Leaving ground set up for drilling for this length of time may seem like a big ask but it allows as much blackgrass as possible to germinate and then means as little soil as possible around the seed is moved at drilling, to prevent weeds chitting.

Late-planted crops will also benefit from cooling soils, which provide optimum conditions mean a more hostile growth environment for the weed and optimum working conditions for expensive pre-emergence herbicides.

But unlike many growers who have gone with multiple light cultivations and following glyphosate sprays, the team have opted for just one application a day or two before drilling.

Mr Felce explains no matter how many plants are sprayed off, growers are still only taking out a fraction of the seed population, meaning it is more cost effective to leave as many as possible undisturbed.

Broadening the rotation can throw up fresh challenges for growers as the income from many crops is close to the breakeven point, but the team have been pleased with its choices.

When it comes to drilling, they credit the rented Easy Drill from Sky Agriculture with being able to do a good job in a range of conditions but stress that for growers without access to expensive implements, good results can often be achieved by modifying existing kit.

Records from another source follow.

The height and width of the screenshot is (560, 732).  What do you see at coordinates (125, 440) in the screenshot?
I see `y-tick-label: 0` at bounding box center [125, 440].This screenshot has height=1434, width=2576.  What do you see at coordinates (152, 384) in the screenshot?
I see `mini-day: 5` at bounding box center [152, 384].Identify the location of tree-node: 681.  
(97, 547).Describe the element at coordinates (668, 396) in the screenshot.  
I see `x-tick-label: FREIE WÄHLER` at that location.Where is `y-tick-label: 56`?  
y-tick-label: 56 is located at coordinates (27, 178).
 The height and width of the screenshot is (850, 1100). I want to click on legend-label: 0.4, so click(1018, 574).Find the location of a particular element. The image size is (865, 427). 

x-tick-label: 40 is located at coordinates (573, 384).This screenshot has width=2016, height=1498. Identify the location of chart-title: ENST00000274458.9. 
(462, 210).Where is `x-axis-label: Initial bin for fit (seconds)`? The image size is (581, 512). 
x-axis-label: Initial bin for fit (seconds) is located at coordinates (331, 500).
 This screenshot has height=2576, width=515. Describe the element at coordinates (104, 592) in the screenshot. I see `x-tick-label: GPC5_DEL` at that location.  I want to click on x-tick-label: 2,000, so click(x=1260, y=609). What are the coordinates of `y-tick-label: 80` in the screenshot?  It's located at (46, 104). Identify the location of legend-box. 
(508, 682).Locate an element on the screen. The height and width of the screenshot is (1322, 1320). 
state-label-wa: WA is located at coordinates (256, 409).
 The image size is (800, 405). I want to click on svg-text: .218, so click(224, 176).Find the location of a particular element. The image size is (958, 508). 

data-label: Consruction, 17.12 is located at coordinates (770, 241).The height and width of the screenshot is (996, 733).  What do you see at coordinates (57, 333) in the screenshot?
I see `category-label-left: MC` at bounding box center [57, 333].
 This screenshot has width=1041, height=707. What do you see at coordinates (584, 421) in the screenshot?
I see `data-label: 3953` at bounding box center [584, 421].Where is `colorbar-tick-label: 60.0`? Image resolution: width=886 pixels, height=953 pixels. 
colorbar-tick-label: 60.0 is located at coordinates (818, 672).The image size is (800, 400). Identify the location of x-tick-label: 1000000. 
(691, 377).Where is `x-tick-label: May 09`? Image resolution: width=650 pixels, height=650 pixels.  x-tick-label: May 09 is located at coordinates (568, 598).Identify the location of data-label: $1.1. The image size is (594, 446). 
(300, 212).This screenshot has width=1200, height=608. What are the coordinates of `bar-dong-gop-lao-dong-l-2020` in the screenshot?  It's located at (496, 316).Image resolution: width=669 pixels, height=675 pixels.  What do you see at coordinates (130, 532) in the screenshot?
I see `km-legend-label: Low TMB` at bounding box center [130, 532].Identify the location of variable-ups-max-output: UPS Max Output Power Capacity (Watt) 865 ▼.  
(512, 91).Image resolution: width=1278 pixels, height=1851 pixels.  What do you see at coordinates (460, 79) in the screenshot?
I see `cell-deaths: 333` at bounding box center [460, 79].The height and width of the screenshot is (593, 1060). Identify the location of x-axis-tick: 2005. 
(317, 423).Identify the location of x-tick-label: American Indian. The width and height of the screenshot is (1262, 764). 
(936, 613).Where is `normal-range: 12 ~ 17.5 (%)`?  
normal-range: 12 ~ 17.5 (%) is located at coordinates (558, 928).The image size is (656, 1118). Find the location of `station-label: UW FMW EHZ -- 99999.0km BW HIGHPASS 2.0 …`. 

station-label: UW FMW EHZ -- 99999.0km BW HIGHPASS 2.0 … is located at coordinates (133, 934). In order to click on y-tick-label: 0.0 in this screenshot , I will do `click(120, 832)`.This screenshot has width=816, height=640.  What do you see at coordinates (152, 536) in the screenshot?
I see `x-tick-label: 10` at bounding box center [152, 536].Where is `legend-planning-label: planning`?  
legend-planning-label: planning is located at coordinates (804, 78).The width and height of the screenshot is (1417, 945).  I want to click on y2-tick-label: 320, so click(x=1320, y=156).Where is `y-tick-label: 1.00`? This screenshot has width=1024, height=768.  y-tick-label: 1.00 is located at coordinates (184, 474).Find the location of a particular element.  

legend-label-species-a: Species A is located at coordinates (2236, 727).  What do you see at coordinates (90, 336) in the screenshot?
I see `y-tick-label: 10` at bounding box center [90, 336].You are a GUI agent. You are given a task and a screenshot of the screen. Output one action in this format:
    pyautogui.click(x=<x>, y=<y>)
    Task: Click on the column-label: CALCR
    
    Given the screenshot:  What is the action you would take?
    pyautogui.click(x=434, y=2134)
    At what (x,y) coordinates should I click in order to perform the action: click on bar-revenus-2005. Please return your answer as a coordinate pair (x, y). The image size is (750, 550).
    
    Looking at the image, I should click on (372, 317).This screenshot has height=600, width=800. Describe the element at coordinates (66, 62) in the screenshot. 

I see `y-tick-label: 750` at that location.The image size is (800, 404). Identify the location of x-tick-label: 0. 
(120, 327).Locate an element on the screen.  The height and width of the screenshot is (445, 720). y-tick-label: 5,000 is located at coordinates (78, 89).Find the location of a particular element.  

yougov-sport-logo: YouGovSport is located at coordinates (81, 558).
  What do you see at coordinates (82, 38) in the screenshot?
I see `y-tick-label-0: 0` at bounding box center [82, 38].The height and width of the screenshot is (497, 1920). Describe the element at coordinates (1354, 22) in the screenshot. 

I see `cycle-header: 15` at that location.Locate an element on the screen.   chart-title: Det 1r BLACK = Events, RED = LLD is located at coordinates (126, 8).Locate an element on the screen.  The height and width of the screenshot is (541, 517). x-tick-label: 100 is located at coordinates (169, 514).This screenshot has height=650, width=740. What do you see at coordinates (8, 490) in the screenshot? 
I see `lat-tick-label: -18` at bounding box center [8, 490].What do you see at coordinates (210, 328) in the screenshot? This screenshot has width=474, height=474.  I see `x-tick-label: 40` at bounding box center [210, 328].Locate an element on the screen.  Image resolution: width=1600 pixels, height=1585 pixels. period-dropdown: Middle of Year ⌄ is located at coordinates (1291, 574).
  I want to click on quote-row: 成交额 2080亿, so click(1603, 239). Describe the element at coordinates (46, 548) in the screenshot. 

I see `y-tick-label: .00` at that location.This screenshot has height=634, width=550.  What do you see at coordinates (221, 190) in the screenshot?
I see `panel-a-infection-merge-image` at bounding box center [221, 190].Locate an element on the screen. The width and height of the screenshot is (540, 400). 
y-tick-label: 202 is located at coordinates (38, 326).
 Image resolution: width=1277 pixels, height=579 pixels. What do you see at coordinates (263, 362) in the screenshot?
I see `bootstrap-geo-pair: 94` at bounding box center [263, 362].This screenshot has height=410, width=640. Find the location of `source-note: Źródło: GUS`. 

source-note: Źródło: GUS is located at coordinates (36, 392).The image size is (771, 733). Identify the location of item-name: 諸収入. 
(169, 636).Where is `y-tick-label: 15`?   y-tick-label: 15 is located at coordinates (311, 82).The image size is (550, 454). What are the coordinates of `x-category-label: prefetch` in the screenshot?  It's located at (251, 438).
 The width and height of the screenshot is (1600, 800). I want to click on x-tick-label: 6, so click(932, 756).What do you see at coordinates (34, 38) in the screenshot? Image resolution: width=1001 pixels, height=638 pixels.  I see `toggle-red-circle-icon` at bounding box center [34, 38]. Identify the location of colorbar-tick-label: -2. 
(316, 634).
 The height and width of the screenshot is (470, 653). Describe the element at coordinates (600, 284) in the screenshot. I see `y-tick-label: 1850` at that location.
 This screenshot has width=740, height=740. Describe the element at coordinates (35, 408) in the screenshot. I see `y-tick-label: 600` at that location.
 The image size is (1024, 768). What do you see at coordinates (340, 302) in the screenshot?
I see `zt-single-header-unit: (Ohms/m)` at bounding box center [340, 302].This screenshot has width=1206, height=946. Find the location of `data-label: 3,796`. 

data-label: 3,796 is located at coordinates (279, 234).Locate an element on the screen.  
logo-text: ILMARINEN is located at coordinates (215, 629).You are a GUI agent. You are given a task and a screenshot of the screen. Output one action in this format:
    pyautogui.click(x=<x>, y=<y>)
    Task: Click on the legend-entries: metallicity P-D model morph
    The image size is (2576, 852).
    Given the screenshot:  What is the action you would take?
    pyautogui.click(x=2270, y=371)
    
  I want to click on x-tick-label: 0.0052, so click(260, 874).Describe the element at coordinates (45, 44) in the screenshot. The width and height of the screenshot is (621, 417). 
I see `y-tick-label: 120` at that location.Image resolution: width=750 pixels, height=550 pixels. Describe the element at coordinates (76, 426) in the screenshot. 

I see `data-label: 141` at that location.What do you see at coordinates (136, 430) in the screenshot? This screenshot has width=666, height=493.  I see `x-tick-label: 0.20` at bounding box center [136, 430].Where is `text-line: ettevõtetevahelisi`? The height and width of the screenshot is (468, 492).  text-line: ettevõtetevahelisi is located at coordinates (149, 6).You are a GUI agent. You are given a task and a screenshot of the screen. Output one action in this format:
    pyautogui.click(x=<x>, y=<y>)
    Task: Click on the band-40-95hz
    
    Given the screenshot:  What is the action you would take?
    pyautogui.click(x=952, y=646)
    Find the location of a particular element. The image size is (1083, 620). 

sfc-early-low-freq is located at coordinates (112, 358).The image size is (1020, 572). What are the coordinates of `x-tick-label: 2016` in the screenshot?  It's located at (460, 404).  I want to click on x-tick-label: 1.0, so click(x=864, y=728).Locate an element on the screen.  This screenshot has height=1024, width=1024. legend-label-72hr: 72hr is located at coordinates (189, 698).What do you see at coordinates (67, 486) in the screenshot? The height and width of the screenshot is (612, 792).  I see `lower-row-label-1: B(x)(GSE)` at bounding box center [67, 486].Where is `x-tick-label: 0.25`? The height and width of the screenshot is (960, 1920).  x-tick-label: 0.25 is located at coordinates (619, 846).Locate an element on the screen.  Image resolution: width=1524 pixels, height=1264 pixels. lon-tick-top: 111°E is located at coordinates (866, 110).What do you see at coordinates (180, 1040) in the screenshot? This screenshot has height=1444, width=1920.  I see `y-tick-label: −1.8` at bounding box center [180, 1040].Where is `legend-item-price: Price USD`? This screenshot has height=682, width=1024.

Depending on the weather,  it can be difficult knowing what conditions to leave seed-beds in, and while the drill is versatile, they say conditions look wrong, just stop.

That’s because there is no penalty for delaying drilling, even through to spring, that will eclipse the price paid for drilling in poor conditions, getting poor emergence, and poor performance from pre-emergence herbicides and allowing blackgrass to flourish.

Six cheaper ways to fight blackgrass

  • A longer crop rotation This presents a range of challenges to blackgrass by allowing the use of more cultivation techniques and herbicides.
  • Early primary cultivations Getting seed-beds ready to drill four to six weeks ahead of drilling will allow ample time for blackgrass to germinate and be sprayed off.
  • Later autumn drilling dates This allows crops to establish when soils are cooler and blackgrass is less competitive. Pre-emergence herbicides also work better in cooler soils.
  • Spring-planted crops This takes the pressure off pushing drilling dates later in the autumn and is another opportunity to plant when blackgrass is less competitive.
  • Ploughing as a “reset button” This can be helpful to bury large amounts of weed seed but only if ploughed well and seed is left buried long enough to become inactive. This means that ploughing can only take place every four years as a minimum. Soils should also not be aggressively cultivated.
  • Moving as little soil as possible at drilling Use of a low-disturbance drill, or a more traditional model retro-fitted with lower disturbance kit will ensure as many weed seeds as possible remain buried.